• _Excerpted passage_
>>>>

Background Knowledge
Obesity has become a global health challenge, closely associated with cardiovascular diseases, diabetes, and certain cancers. Although GLP-1 receptor agonists demonstrate potential in weight control, their gastrointestinal side effects and non-adipose tissue weight reduction effects restrict clinical applications. UCP1-mediated thermogenesis in adipose tissue represents a critical mechanism for regulating body weight and maintaining thermal homeostasis, but current effective adipose-specific gene delivery systems remain limited for clinical translation. By replacing plasmid promoters with adipose-specific promoters, this study develops a gene therapy tool targeting adipose tissue, offering new solutions for obesity gene therapy. Additionally, this approach encapsulates plasmids with nanomaterials to enhance in vivo stability and targeting efficiency, overcoming leakage expression issues in traditional plasmid systems. Through systematic in vitro and in vivo experiments, the study evaluates plasmid specificity, thermogenic activation capacity, and therapeutic effects on obese mouse models, providing experimental foundations for subsequent gene therapy research.

 

 

Research Methods and Experiments
The research team utilized pcDNA3.1(+) plasmids as the backbone, replacing CMV promoters with mouse or human adipose-specific adiponectin promoters (mADP or hADP) to construct plasmids specifically expressing UCP1 in adipose tissue. Plasmids were encapsulated with nanomaterials and injected into mice to evaluate expression specificity, thermogenic capacity, and metabolic impacts in adipose tissue. In vitro validation used 3T3-L1, NIH/3T3, mouse primary adipocytes, and human adipose-derived stem cells (hADSCs), while in vivo experiments employed normal chow diet (NCD) and high-fat diet (HFD)-induced obese mouse models. Comprehensive assessments of plasmid expression, energy expenditure, weight changes, and metabolic homeostasis regulation were conducted using immunohistochemistry, Western blotting, thermal imaging, metabolic cage monitoring, glucose tolerance, and insulin tolerance tests.

Key Conclusions and Perspectives

• hADP promoter-modified plasmids achieve adipocyte-specific UCP1 overexpression, whereas mADP modifications show no significant effect, suggesting superior functional activity of human promoters in mouse models.
• In vitro experiments demonstrate hADP-UCP1 OE plasmids significantly reduce lipid droplet accumulation, enhance energy expenditure, and improve glucose uptake capacity in adipocytes.
• In vivo studies reveal hADP-Ucp1 OE plasmid treatment significantly reduces body weight, adipose tissue mass, and improves glucose homeostasis and insulin sensitivity in HFD-induced obese mice.
• hADP-Ucp1 OE plasmid therapy increases basal and maximal oxygen consumption rates (OCR), confirming enhanced thermogenic function in adipose tissue.

<<<<

• _Exercise directions_
Copy the stretch of the obesity gene therapy summary from "Key Conclusions and" through "capacity in adipocytes.", substituting "fat droplet" for "lipid droplet".

• _Record set_
>>>>

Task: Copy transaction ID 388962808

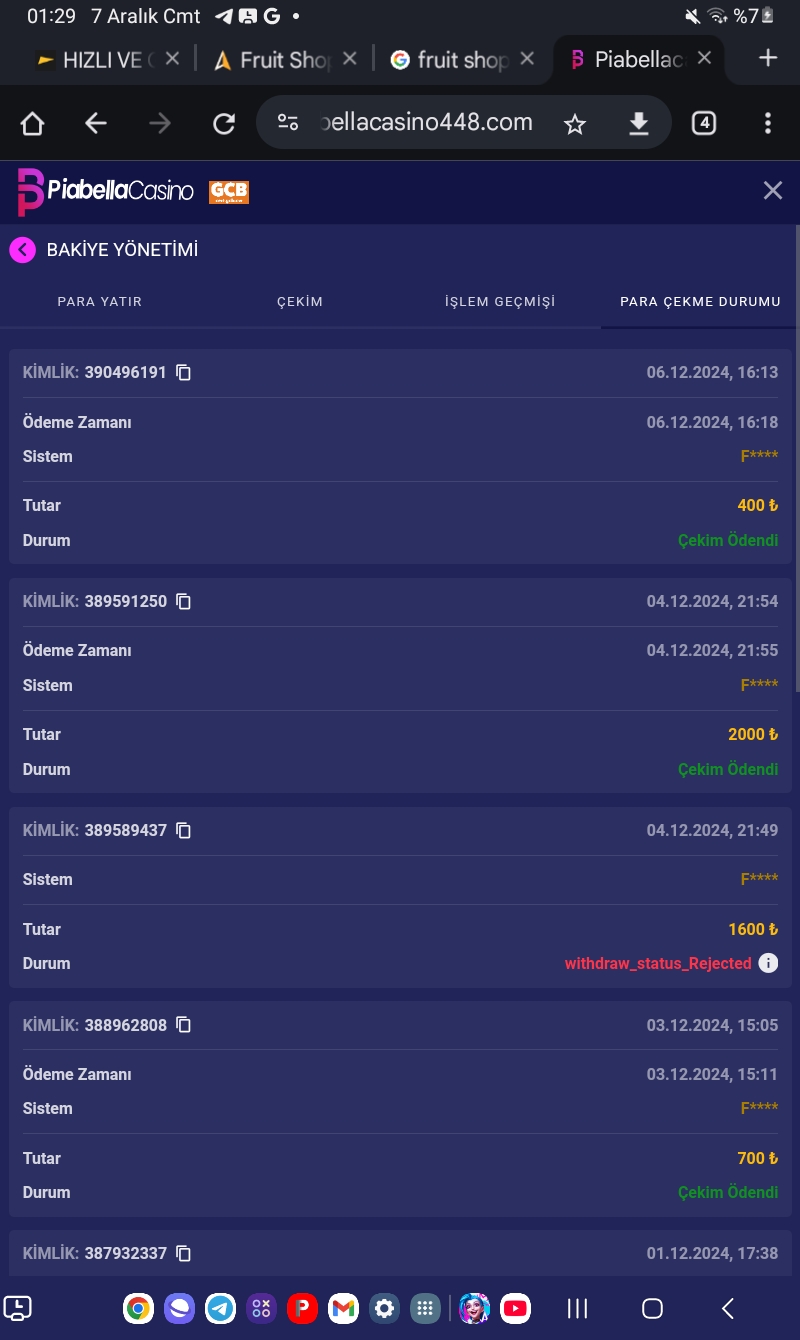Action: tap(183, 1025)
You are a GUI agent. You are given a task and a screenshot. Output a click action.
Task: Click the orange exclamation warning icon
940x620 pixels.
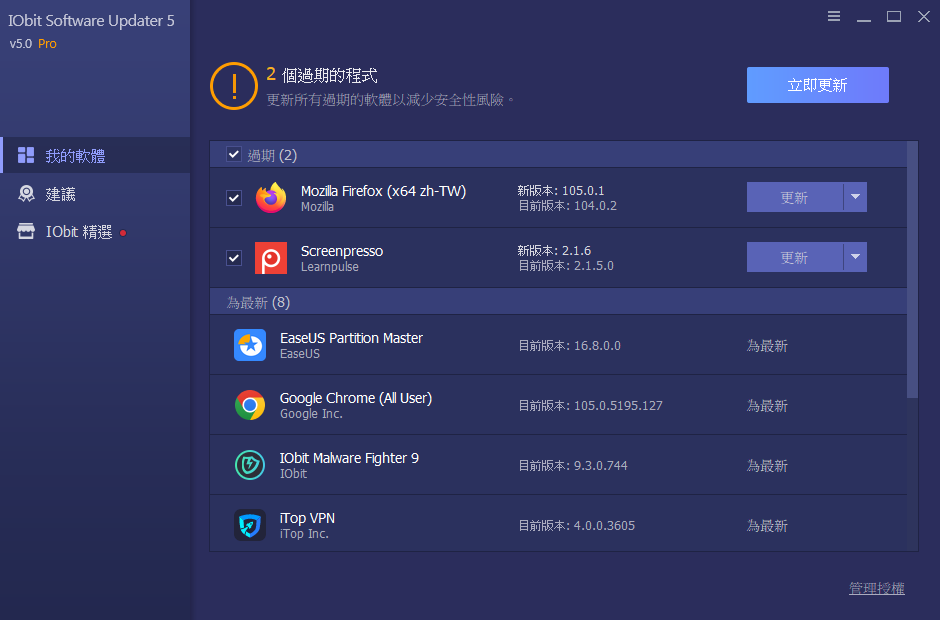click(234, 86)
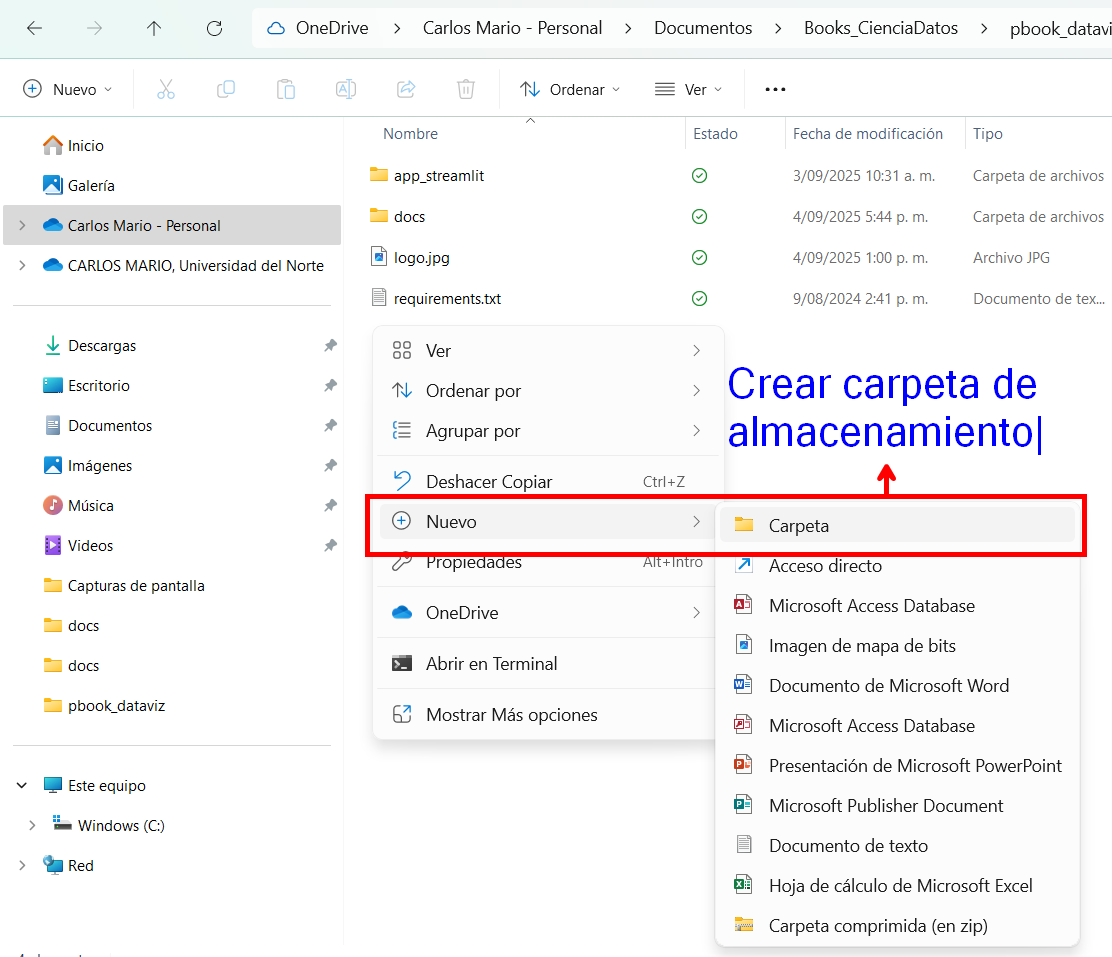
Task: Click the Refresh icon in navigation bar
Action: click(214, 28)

<<<<

• _Your solution_
Key Conclusions and Perspectives

• hADP promoter-modified plasmids achieve adipocyte-specific UCP1 overexpression, whereas mADP modifications show no significant effect, suggesting superior functional activity of human promoters in mouse models.
• In vitro experiments demonstrate hADP-UCP1 OE plasmids significantly reduce fat droplet accumulation, enhance energy expenditure, and improve glucose uptake capacity in adipocytes.